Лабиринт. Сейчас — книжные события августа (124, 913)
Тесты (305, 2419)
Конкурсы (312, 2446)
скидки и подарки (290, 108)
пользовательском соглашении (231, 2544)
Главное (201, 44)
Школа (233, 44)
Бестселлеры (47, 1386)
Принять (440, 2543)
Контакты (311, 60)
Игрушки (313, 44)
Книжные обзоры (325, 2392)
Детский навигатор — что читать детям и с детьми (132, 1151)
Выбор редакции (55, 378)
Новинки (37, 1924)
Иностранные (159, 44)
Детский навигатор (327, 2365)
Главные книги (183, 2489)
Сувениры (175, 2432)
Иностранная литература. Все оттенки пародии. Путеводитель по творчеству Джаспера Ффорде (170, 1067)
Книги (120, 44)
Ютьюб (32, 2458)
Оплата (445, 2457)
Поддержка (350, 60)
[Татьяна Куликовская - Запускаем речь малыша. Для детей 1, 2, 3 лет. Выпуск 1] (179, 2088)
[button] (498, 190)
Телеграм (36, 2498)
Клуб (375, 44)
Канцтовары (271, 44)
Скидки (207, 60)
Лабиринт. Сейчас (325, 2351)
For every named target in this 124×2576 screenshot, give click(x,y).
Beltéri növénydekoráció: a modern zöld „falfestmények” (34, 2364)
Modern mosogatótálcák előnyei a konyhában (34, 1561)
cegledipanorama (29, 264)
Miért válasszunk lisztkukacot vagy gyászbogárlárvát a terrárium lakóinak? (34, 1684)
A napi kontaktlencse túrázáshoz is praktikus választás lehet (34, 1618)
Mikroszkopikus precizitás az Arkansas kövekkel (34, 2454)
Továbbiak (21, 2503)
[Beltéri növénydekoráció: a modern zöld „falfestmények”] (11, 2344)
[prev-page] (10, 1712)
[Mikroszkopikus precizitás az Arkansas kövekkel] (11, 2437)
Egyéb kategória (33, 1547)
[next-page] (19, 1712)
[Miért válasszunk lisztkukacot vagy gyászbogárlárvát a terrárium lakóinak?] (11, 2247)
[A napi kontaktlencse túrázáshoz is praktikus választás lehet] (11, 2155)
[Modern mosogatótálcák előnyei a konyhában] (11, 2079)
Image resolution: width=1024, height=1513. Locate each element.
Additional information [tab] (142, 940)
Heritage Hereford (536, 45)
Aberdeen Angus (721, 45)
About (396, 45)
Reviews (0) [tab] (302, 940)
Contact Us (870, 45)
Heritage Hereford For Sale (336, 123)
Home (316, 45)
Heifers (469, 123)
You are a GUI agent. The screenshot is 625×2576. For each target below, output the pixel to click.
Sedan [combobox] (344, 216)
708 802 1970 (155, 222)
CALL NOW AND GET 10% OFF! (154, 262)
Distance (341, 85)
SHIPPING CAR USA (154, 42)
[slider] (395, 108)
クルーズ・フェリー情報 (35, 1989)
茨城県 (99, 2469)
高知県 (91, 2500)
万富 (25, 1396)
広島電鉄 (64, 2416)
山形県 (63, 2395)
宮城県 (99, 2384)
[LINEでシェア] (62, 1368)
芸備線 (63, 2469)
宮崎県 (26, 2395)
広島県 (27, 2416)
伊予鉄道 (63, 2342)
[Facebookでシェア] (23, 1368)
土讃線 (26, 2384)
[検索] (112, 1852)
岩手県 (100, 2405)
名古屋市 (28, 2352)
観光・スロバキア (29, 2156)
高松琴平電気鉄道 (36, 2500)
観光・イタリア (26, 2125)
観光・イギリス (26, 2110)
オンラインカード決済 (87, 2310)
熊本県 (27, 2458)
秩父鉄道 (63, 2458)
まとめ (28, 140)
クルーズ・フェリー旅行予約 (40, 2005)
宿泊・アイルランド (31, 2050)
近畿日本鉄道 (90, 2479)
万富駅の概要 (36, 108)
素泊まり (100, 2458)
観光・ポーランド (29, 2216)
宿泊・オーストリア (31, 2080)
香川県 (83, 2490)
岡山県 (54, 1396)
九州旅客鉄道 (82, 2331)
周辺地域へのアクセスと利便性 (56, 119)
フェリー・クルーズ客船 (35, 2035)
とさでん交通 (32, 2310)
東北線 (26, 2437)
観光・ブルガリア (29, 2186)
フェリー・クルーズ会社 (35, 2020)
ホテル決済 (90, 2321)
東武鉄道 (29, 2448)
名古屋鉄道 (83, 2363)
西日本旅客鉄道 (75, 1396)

• _WORK TASK_:
Please transcribe the whole listing exactly as it stands.

• _REPLY_:
Лабиринт. Сейчас — книжные события августа (124, 913)
Тесты (305, 2419)
Конкурсы (312, 2446)
скидки и подарки (290, 108)
пользовательском соглашении (231, 2544)
Главное (201, 44)
Школа (233, 44)
Бестселлеры (47, 1386)
Принять (440, 2543)
Контакты (311, 60)
Игрушки (313, 44)
Книжные обзоры (325, 2392)
Детский навигатор — что читать детям и с детьми (132, 1151)
Выбор редакции (55, 378)
Новинки (37, 1924)
Иностранные (159, 44)
Детский навигатор (327, 2365)
Главные книги (183, 2489)
Сувениры (175, 2432)
Иностранная литература. Все оттенки пародии. Путеводитель по творчеству Джаспера Ффорде (170, 1067)
Книги (120, 44)
Ютьюб (32, 2458)
Оплата (445, 2457)
Поддержка (350, 60)
[Татьяна Куликовская - Запускаем речь малыша. Для детей 1, 2, 3 лет. Выпуск 1] (179, 2088)
[button] (498, 190)
Телеграм (36, 2498)
Клуб (375, 44)
Канцтовары (271, 44)
Скидки (207, 60)
Лабиринт. Сейчас (325, 2351)
For every named target in this 124×2576 screenshot, give click(x,y).
Beltéri növénydekoráció: a modern zöld „falfestmények” (34, 2364)
Modern mosogatótálcák előnyei a konyhában (34, 1561)
cegledipanorama (29, 264)
Miért válasszunk lisztkukacot vagy gyászbogárlárvát a terrárium lakóinak? (34, 1684)
A napi kontaktlencse túrázáshoz is praktikus választás lehet (34, 1618)
Mikroszkopikus precizitás az Arkansas kövekkel (34, 2454)
Továbbiak (21, 2503)
[Beltéri növénydekoráció: a modern zöld „falfestmények”] (11, 2344)
[prev-page] (10, 1712)
[Mikroszkopikus precizitás az Arkansas kövekkel] (11, 2437)
Egyéb kategória (33, 1547)
[next-page] (19, 1712)
[Miért válasszunk lisztkukacot vagy gyászbogárlárvát a terrárium lakóinak?] (11, 2247)
[A napi kontaktlencse túrázáshoz is praktikus választás lehet] (11, 2155)
[Modern mosogatótálcák előnyei a konyhában] (11, 2079)
Image resolution: width=1024, height=1513. Locate each element.
Additional information [tab] (142, 940)
Heritage Hereford (536, 45)
Aberdeen Angus (721, 45)
About (396, 45)
Reviews (0) [tab] (302, 940)
Contact Us (870, 45)
Heritage Hereford For Sale (336, 123)
Home (316, 45)
Heifers (469, 123)
You are a GUI agent. The screenshot is 625×2576. For each target below, output the pixel to click.
Sedan [combobox] (344, 216)
708 802 1970 (155, 222)
CALL NOW AND GET 10% OFF! (154, 262)
Distance (341, 85)
SHIPPING CAR USA (154, 42)
[slider] (395, 108)
クルーズ・フェリー情報 (35, 1989)
茨城県 (99, 2469)
高知県 (91, 2500)
万富 (25, 1396)
広島電鉄 (64, 2416)
山形県 (63, 2395)
宮城県 (99, 2384)
[LINEでシェア] (62, 1368)
芸備線 (63, 2469)
宮崎県 (26, 2395)
広島県 (27, 2416)
伊予鉄道 (63, 2342)
[Facebookでシェア] (23, 1368)
土讃線 (26, 2384)
[検索] (112, 1852)
岩手県 (100, 2405)
名古屋市 (28, 2352)
観光・スロバキア (29, 2156)
高松琴平電気鉄道 (36, 2500)
観光・イタリア (26, 2125)
観光・イギリス (26, 2110)
オンラインカード決済 (87, 2310)
熊本県 (27, 2458)
秩父鉄道 (63, 2458)
まとめ (28, 140)
クルーズ・フェリー旅行予約 (40, 2005)
宿泊・アイルランド (31, 2050)
近畿日本鉄道 (90, 2479)
万富駅の概要 (36, 108)
素泊まり (100, 2458)
観光・ポーランド (29, 2216)
宿泊・オーストリア (31, 2080)
香川県 (83, 2490)
岡山県 (54, 1396)
九州旅客鉄道 (82, 2331)
周辺地域へのアクセスと利便性 (56, 119)
フェリー・クルーズ客船 (35, 2035)
とさでん交通 (32, 2310)
東北線 (26, 2437)
観光・ブルガリア (29, 2186)
フェリー・クルーズ会社 (35, 2020)
ホテル決済 (90, 2321)
東武鉄道 (29, 2448)
名古屋鉄道 (83, 2363)
西日本旅客鉄道 (75, 1396)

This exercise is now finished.